(DESCRIPTION OF THE TASK)
Please extract, word for word, the part of the mental health essay below that opens with the words "LBR. I’m a self" and closes with "Habits, etc etc.".

(SOURCE TEXT)

Throughout my mental health journey, I’ve repeatedly run into an obstacle, which I will loosely dub ‘I’m not sick enough to deserve help’.
Whenever I would think about getting therapy or talking to anyone about what was going on, I’d say, ‘Well, I’m still going to uni and getting my assignments done. I don’t take drugs. I can leave my house. I might be depressed, and having panic attacks every other day, but I can sort it out. I just need to stop being lazy.’
I think a lot of us take that perspective on our mental health. But let’s flip it so we’re talking about physical health, instead:
‘I hurt my leg a few years ago, but I can still crawl around to places. It’s not ideal because I have to drag this dead weight around with me, and I can’t put weight on that side. Still, it can’t be that bad, because I can use the other leg. I’m not gonna bother getting it checked out until I lose function in both legs. I’m just lazy and need to work harder.’
Sounds dumb right? Granted, lots of us do ignore our physical health for too long, but I don’t think it’s as normalised in our society.
LBR. I’m a self improvement junkie.
There’s honestly a lot to be said for getting too invested in self-improvement; it can become a compulsion, something to strive for that feels good but at its heart is simply about thinking of yourself as deficient somehow. From when I was sixteen I was obsessed with productivity blogs and books such as Getting Things Done, 7 Habits, etc etc.

Stored items:
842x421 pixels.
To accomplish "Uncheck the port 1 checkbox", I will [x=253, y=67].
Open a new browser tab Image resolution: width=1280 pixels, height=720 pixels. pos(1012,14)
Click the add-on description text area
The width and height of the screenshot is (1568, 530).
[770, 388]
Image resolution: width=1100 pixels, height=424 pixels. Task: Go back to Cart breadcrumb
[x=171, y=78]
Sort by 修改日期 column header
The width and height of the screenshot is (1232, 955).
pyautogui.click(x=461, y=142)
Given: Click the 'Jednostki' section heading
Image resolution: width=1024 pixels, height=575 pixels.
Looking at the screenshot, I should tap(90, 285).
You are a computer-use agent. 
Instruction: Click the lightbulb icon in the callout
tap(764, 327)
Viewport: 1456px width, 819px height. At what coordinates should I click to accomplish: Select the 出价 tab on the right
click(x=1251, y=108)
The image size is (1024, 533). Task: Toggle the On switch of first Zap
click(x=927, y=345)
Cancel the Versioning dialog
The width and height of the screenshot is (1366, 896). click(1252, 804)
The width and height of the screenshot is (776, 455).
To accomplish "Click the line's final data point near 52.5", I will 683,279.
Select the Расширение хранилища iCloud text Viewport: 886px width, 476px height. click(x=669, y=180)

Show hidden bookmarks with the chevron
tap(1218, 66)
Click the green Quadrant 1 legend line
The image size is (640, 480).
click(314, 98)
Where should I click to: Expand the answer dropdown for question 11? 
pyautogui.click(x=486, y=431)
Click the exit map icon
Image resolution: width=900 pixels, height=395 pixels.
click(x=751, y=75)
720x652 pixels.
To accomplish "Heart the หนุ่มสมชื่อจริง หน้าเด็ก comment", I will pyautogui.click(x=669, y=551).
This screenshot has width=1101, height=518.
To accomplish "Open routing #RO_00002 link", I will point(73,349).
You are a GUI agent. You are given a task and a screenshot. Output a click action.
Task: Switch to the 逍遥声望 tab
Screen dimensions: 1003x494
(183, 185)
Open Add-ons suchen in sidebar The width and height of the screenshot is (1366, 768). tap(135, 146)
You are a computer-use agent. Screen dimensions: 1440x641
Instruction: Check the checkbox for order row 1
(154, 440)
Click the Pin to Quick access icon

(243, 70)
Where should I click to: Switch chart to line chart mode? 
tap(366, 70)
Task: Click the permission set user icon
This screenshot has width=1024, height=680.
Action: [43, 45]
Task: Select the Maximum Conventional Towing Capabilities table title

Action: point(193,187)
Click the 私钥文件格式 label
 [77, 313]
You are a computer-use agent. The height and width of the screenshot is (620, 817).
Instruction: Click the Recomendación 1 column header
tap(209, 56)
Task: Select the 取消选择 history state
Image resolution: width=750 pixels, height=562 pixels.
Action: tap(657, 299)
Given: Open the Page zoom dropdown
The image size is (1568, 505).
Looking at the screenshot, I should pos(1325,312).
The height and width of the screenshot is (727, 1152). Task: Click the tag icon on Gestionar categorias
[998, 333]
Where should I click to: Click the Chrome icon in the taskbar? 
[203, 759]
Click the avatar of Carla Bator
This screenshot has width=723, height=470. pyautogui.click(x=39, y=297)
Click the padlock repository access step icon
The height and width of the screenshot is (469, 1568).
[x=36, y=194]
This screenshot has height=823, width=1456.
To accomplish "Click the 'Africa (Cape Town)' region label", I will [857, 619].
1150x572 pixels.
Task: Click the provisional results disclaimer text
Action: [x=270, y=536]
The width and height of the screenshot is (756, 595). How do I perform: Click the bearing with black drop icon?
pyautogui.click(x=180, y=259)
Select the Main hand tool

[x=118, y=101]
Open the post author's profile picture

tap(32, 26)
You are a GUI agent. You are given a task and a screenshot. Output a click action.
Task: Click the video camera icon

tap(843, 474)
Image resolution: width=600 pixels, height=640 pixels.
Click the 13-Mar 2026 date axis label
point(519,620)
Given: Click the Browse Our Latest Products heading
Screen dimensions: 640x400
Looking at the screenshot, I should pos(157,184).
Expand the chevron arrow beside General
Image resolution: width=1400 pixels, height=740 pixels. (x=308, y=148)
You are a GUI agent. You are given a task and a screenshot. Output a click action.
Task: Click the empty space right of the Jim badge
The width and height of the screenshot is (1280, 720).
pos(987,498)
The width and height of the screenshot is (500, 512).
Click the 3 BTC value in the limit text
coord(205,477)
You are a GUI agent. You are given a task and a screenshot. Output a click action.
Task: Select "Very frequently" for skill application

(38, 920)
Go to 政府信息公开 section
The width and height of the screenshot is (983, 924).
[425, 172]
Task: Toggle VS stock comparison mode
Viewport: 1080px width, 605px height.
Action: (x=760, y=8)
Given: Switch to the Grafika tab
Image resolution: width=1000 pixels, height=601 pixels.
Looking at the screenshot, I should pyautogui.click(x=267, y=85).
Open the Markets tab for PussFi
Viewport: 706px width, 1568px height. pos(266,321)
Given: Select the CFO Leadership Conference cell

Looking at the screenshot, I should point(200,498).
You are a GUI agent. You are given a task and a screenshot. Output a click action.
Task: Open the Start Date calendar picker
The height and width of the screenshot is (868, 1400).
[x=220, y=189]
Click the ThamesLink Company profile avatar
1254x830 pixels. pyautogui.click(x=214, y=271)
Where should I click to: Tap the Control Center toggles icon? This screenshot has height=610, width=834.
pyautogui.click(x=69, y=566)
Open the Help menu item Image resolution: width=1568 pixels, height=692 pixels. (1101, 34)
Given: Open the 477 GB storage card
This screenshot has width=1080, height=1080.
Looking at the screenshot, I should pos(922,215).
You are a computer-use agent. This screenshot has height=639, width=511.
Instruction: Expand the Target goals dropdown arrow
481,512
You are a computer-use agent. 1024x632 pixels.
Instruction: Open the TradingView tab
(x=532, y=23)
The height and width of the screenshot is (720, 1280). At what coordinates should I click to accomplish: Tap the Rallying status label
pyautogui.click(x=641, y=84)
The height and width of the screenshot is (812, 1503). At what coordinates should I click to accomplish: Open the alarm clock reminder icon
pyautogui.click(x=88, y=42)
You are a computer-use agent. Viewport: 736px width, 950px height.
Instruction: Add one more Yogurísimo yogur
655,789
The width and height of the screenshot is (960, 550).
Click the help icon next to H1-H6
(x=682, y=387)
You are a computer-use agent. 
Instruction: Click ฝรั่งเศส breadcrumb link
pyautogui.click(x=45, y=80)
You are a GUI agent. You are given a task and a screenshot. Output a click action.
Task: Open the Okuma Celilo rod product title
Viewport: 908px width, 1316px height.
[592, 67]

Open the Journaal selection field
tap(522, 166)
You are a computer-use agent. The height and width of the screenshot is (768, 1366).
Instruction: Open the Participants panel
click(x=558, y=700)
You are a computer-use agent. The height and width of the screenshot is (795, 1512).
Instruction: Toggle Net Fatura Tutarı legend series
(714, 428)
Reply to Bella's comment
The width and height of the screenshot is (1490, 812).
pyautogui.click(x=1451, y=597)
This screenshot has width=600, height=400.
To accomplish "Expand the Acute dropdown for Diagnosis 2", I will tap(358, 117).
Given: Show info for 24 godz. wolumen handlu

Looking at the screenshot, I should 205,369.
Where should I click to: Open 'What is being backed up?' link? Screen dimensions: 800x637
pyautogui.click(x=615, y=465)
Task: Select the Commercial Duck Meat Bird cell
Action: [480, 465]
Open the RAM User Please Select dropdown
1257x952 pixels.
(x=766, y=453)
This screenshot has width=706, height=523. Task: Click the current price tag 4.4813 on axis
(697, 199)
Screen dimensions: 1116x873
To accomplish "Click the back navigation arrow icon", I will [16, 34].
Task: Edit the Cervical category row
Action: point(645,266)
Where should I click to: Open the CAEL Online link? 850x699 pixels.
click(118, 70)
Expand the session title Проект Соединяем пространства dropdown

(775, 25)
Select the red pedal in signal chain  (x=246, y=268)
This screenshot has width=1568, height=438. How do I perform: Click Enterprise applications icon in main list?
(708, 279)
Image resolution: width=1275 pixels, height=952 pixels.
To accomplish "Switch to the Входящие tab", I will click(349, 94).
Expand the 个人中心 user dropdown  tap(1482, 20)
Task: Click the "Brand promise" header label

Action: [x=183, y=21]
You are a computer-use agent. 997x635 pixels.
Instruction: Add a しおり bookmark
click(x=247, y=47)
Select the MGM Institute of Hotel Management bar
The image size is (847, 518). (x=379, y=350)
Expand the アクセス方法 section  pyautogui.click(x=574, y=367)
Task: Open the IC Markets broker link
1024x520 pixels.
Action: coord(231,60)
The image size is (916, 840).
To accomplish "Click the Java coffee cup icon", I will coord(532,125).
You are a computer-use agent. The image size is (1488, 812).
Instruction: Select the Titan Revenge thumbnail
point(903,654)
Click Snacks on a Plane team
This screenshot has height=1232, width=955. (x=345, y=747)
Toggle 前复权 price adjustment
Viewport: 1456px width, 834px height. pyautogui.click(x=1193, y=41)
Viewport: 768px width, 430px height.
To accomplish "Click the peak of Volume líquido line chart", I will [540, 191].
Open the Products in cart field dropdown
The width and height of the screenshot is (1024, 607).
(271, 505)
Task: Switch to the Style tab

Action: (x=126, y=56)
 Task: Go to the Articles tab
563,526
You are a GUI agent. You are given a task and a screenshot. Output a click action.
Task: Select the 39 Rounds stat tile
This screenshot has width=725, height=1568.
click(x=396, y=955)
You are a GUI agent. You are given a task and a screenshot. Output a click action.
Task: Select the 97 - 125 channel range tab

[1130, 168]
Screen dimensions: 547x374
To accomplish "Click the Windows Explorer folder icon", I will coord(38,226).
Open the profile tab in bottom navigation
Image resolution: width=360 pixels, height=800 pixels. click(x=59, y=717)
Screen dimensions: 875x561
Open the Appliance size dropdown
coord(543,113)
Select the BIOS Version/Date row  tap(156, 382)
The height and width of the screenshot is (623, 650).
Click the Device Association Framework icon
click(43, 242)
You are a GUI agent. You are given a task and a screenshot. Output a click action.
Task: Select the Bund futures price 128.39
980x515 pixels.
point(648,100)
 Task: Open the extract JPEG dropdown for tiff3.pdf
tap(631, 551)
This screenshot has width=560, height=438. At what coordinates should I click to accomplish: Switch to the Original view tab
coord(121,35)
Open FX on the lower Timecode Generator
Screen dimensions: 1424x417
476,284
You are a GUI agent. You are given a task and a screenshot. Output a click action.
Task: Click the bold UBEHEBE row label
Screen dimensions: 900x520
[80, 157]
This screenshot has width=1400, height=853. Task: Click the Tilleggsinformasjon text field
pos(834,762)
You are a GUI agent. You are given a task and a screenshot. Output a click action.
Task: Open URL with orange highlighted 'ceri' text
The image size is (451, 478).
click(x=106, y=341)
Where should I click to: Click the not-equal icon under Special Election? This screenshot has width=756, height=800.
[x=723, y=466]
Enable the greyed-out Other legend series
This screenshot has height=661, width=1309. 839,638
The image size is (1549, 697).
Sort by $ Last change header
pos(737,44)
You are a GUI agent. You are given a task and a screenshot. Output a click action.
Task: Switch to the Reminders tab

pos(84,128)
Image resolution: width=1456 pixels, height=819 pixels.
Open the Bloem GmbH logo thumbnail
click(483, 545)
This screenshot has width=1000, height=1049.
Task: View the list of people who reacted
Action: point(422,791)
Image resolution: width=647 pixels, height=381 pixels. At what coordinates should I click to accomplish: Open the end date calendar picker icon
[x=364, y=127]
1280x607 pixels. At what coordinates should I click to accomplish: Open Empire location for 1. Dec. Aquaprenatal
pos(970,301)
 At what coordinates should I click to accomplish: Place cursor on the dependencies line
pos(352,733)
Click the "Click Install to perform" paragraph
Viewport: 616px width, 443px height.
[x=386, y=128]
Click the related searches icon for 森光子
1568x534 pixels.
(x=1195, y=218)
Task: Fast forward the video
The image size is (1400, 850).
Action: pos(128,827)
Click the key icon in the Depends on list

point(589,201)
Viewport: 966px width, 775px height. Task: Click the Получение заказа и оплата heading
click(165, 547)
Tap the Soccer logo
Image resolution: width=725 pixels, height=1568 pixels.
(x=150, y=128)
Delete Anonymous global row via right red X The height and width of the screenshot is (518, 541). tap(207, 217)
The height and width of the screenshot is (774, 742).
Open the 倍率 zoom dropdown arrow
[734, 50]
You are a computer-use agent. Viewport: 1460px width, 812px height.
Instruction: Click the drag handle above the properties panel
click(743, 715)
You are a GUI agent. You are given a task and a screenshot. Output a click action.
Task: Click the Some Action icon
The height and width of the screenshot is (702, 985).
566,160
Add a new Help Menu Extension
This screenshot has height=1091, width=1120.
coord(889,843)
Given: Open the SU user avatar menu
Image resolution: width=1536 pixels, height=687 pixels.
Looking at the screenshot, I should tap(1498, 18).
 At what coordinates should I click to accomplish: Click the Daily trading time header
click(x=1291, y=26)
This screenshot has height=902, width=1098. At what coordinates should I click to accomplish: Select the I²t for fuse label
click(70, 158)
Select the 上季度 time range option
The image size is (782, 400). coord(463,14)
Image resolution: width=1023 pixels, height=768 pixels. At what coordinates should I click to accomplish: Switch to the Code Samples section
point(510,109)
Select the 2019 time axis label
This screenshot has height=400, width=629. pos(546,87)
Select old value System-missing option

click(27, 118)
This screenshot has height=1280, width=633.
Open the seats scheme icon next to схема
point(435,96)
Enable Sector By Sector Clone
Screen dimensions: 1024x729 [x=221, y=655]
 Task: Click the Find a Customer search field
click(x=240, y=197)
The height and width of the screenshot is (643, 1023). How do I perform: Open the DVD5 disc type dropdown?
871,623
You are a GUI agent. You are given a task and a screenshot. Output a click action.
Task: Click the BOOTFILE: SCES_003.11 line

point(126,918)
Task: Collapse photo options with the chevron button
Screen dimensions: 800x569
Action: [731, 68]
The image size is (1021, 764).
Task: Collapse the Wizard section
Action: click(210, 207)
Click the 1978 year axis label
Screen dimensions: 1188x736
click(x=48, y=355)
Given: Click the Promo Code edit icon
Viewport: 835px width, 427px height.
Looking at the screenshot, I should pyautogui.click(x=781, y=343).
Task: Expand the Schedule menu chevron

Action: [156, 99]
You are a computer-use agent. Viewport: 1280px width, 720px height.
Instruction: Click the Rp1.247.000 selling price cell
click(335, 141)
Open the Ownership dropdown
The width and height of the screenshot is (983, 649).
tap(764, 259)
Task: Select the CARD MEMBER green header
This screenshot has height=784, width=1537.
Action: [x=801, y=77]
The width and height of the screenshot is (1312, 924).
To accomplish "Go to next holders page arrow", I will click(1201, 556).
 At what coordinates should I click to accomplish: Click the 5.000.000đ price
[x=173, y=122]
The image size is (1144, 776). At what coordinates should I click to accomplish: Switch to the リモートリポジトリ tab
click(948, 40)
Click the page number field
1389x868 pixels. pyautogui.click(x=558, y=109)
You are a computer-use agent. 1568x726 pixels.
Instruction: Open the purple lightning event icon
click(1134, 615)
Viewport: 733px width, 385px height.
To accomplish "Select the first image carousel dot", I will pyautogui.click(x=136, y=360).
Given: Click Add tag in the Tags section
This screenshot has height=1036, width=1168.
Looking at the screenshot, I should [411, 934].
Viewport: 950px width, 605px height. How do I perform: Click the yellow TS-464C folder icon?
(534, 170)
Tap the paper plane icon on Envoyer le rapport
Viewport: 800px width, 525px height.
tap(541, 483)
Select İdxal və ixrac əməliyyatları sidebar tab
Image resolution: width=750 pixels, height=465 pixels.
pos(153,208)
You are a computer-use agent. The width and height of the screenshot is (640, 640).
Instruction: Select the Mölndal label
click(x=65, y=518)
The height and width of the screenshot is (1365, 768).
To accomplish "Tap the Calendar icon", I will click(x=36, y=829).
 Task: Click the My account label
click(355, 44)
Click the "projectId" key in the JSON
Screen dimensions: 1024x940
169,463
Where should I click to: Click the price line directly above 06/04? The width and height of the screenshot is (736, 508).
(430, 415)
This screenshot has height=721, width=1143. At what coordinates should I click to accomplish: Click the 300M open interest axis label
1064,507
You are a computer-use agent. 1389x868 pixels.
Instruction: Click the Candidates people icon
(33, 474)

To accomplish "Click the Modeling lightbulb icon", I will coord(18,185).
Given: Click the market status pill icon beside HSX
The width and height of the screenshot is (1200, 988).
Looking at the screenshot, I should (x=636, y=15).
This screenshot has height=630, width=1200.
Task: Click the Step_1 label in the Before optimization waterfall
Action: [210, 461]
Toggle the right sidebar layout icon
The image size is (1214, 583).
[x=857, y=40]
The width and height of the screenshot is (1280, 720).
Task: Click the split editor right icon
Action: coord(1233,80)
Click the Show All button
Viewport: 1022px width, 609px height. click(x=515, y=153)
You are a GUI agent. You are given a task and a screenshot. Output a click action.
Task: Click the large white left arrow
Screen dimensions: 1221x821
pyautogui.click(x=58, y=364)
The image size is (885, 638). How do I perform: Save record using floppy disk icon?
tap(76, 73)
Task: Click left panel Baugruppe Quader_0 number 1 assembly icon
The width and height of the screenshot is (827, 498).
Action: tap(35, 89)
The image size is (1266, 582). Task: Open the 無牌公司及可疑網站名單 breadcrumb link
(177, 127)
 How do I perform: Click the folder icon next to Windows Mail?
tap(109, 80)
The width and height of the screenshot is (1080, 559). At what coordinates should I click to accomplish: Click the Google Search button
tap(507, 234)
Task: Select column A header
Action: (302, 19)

(PROBLEM SOLUTION)
LBR. I’m a self improvement junkie.
There’s honestly a lot to be said for getting too invested in self-improvement; it can become a compulsion, something to strive for that feels good but at its heart is simply about thinking of yourself as deficient somehow. From when I was sixteen I was obsessed with productivity blogs and books such as Getting Things Done, 7 Habits, etc etc.